=== Testo proposto ===

↓↓↓

La recente scoperta che alcune iniziative di edilizia residenziale e
commerciale di Milano sono state previste su terreni che nascondevano nel
sottosuolo discariche di rifiuti industriali, ripropone un grave problema
ambientale sempre accantonato che, silenzioso e nocivo, riemerge
continuamente.
L'industria, soprattutto chimica e metallurgica, è basata
sulla trasformazione di materie prime naturali --- petrolio, carbone, minerali,
rocce, eccetera --- nelle merci volute: plastica, acciaio, carbonato sodico,
alluminio, gomma, eccetera. Inevitabilmente tale trasformazione è accompagnata
dalla formazione di scorie e residui; quelli gassosi finiscono nell'atmosfera e
lì si disperdono, ma quelli liquidi e quelli solidi finiscono nel terreno e
spesso lì rimangono per tempi lunghi e lunghissimi. L'industria, nata nella metà
dell'Ottocento, all'inizio si è insediata addirittura nel centro delle città: a
Milano le prime fabbriche chimiche erano in pieno centro, lungo i canali che
attraversavano la città; poi a poco a poco, soprattutto dall'inizio del
Novecento, le fabbriche si sono spostate alle periferie, fuori dal centro
storico.
Nella loro rapida diffusione alcune industrie sono sorte, poi
fallite, poi sostituite da altre; sono cambiati i processi produttivi, le
materie prime, le merci prodotte e sono cambiate e si sono stratificate nel
sottosuolo le scorie. Le scorie non sono corpi morti e inerti; alcune subiscono,
a contatto con le acque sotterranee, trasformazioni e reazioni che ne modificano
la pericolosità e ne aumentano la mobilità al punto che talvolta riemergono in
superficie col loro carico di veleni.
Il caso più famoso e drammatico è
quello della cittadina di Love Canal, vicino alle cascate del Niagara: un canale
abbandonato fu utilizzato, negli anni cinquanta del secolo scorso, come
discarica di rifiuti tossici di una vicina industria chimica. Il tutto fu
ricoperto di terra e dimenticato; poi il terreno fu venduto al comune di Niagara
Falls che vi costruì sopra un quartiere residenziale e una scuola. Nel 1976 le
piogge intense hanno allagato la discarica e hanno portato in superficie molte
sostanze velenose che hanno provocato malori e malattie negli abitanti e nei
bambini. L'evento scandalizzò l'America; gli abitanti furono fatti sloggiare, le
case e la scuola furono abbattute, e il governo si decise ad emanare leggi per
la bonifica delle zone contaminate, con forti investimenti e costi pubblici.
Poco dopo un caso simile di terreno contaminato da sostanze tossiche, portate in
superficie da un'alluvione, colpì la cittadina americana di Times
Beach.
Di fronte a questi e simili eventi i paesi europei si decisero ad
emanare norme per la bonifica delle zone contaminate da rifiuti e scorie
industriali pericolosi. In Italia si intervenne con tutta calma, dopo il 1998, e
soltanto nel 2001 fu pubblicato un elenco delle zone contaminate di importanza
nazionale, con l'indicazione delle sostanze nocive presenti; vi sono poi altre
zone da bonificare indicate dalle Regioni e altre ancora; in tutto sono state
stimate in 4400 le aree industriali contenenti nel sottosuolo rifiuti tossici e
di queste soltanto il 10 percento risulta bonificata.

↑↑↑

=== Dati forniti ===
↓↓↓

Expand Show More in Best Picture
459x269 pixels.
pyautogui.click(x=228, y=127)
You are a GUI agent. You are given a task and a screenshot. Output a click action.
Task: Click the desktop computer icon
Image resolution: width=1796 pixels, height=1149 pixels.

↑↑↑

=== Esercizio 1 ===
Trascrivi dal testo sulle discariche industriali il brano che va da "La recente scoperta" a "continuamente.", senza cambiare nulla.
=== Esercizio 2 ===
Traduci in inglese questa frase del testo sulle discariche industriali: «Il tutto fu ricoperto di terra e dimenticato; poi il terreno fu venduto al comune di Niagara Falls che vi costruì sopra un quartiere residenziale e una scuola.»
Le voci sono materiale a parte, separato dal testo sulle discariche industriali.

=== Risposta corretta 1 ===
La recente scoperta che alcune iniziative di edilizia residenziale e
commerciale di Milano sono state previste su terreni che nascondevano nel
sottosuolo discariche di rifiuti industriali, ripropone un grave problema
ambientale sempre accantonato che, silenzioso e nocivo, riemerge
continuamente.

=== Risposta corretta 2 ===
The whole thing was covered with earth and forgotten; then the land was sold to the municipality of Niagara Falls, which built a residential neighborhood and a school on top of it.